Con Estampas de niña , la hija única de dos reconocidos artistas debuta en la literatura, al tiempo que reconoce con espontaneidad que nunca pensó publicar un libro.  

María Teresa Cárdenas M. 

"No me gusta perderme nada", dice Camila Couve (1963). Por eso su escritorio está ordenadito, con cada cosa en su lugar. A la hora de escribir -que puede ser cualquiera-, ella prefiere hacerlo en la cocina, en el living, donde estén pasando cosas, donde sus hijos entren y salgan, donde pueda ver a su nieta de siete años, la Chichi. Hija de artistas, Camila reconoce el parecido físico con su padre, Adolfo (1940-1998), y asegura que la base estable se la debe a su madre, Marta Carrasco (1940-2007), ilustradora y escritora de libros infantiles. Ellos son personajes protagónicos de Estampas de niña (Alfaguara), un breve y delicado libro con el que esta autora debuta en la narrativa chilena. 67 imágenes -estampas o pasajes- recuperan la memoria fragmentada de una niña de ojos azules e inteligencia despierta que observa la realidad, a veces dolorosa, y trata de entenderla. En ese mundo también están los abuelos maternos, algún amigo de los padres, un discurso en la radio, la evocación de los primos que se han ido lejos, los libros que deben desaparecer en la chimenea encendida, un cumpleaños, el ballet, los muñecos creados por la madre que salen del baúl para alegrar a la niña...

Todo narrado con la "voz primera" de la infancia. "La distancia transcurrida entre esa niña y yo me permite poder verla, observarla, entenderla y quererla. La línea que nos separa tiene que ver con dejarla ser ella misma, no soy yo. Tiene su propia historia. Yo también tengo una", afirma.

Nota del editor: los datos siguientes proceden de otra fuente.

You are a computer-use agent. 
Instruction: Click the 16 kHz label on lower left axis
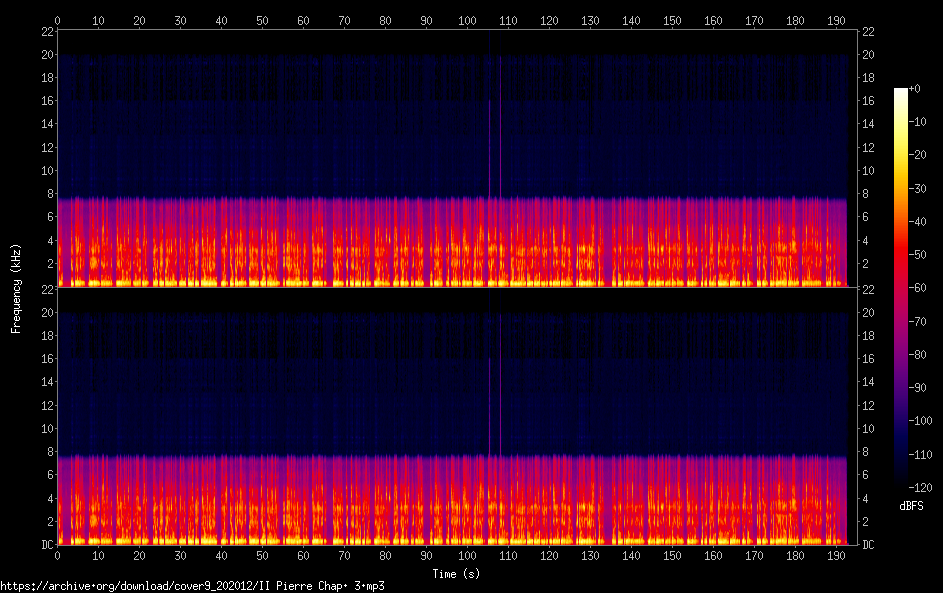coord(48,358)
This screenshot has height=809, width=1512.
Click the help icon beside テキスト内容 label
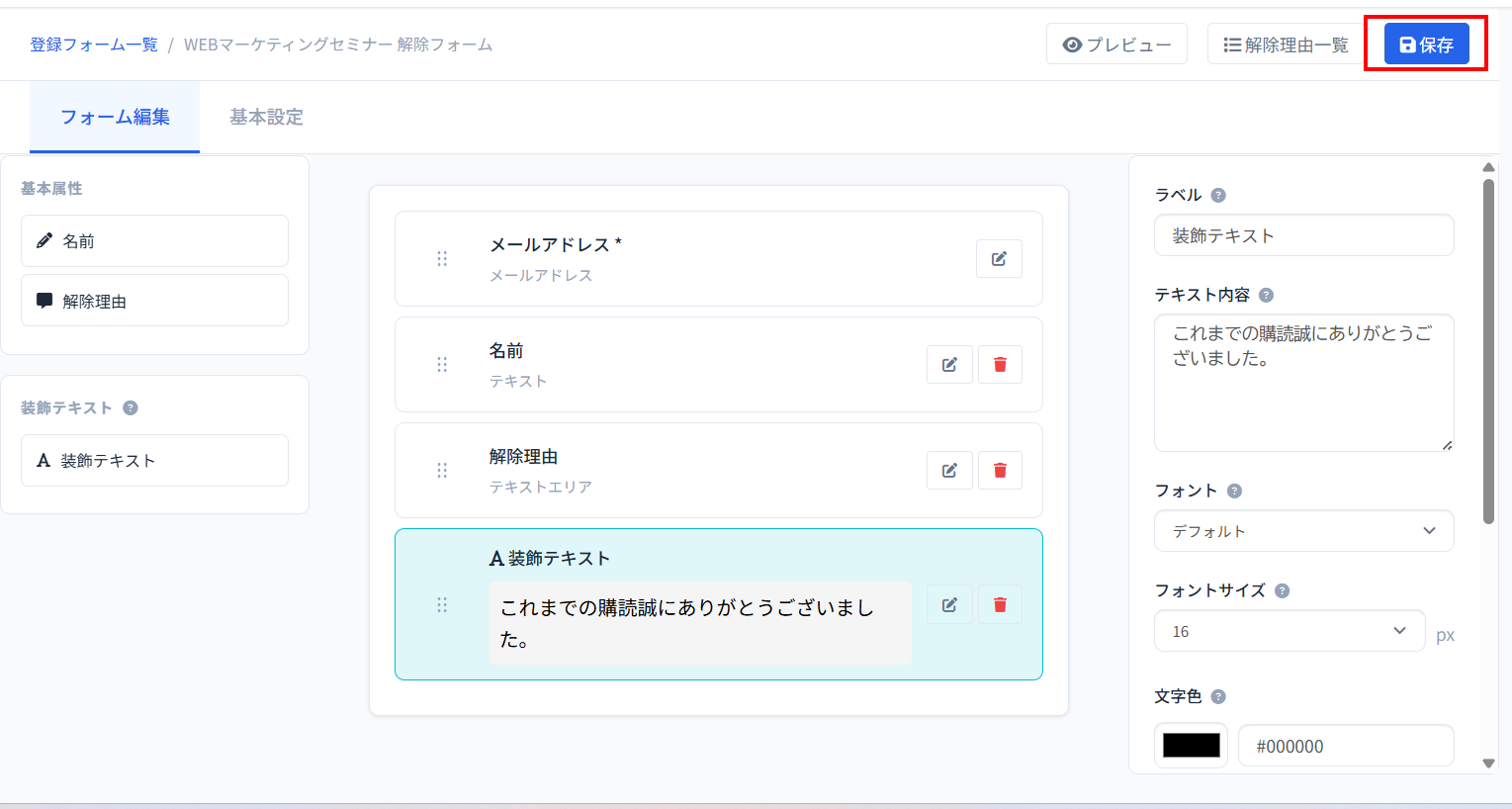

En esa historia están su marido, sus tres hijos, media década viviendo en las Islas Canarias, un colegio fundado hace 15 años al que le dedica gran parte de su tiempo. "Mi hijo Luciano presentó un retraso en su desarrollo sin obtener nunca un diagnóstico definido -rememora-. Cuando empezó la búsqueda de colegios para que iniciara su ciclo escolar, nos encontramos con la sorpresa de que no era aceptado y, en vez de insistir, se me ocurrió que podíamos tener como familia un espacio a la medida. Un lugar que tuviera como objetivo aprender contenidos del sistema educativo sin la exigencia como eje central y sin el foco puesto en el resultado sino que trabajar desde la individualidad y necesidad de cada niño, priorizando las habilidades sociales, las relaciones con sus amigos, y la inclusión al mundo como objetivo final. Hace 15 años eso estaba bien olvidado o simplemente ignorado". Así nació el colegio "Alamiro", con el nombre del primer libro de Adolfo Couve, publicado en 1965. "Sí, en honor a Adolfo, y el logo lo hizo la Martita", dice, refiriéndose a sus padres. Y explica: "Cuando son los artistas, son Adolfo y Martita".

-¿Reconoce influencia de "Alamiro" -textos breves, el narrador es un niño- en su libro?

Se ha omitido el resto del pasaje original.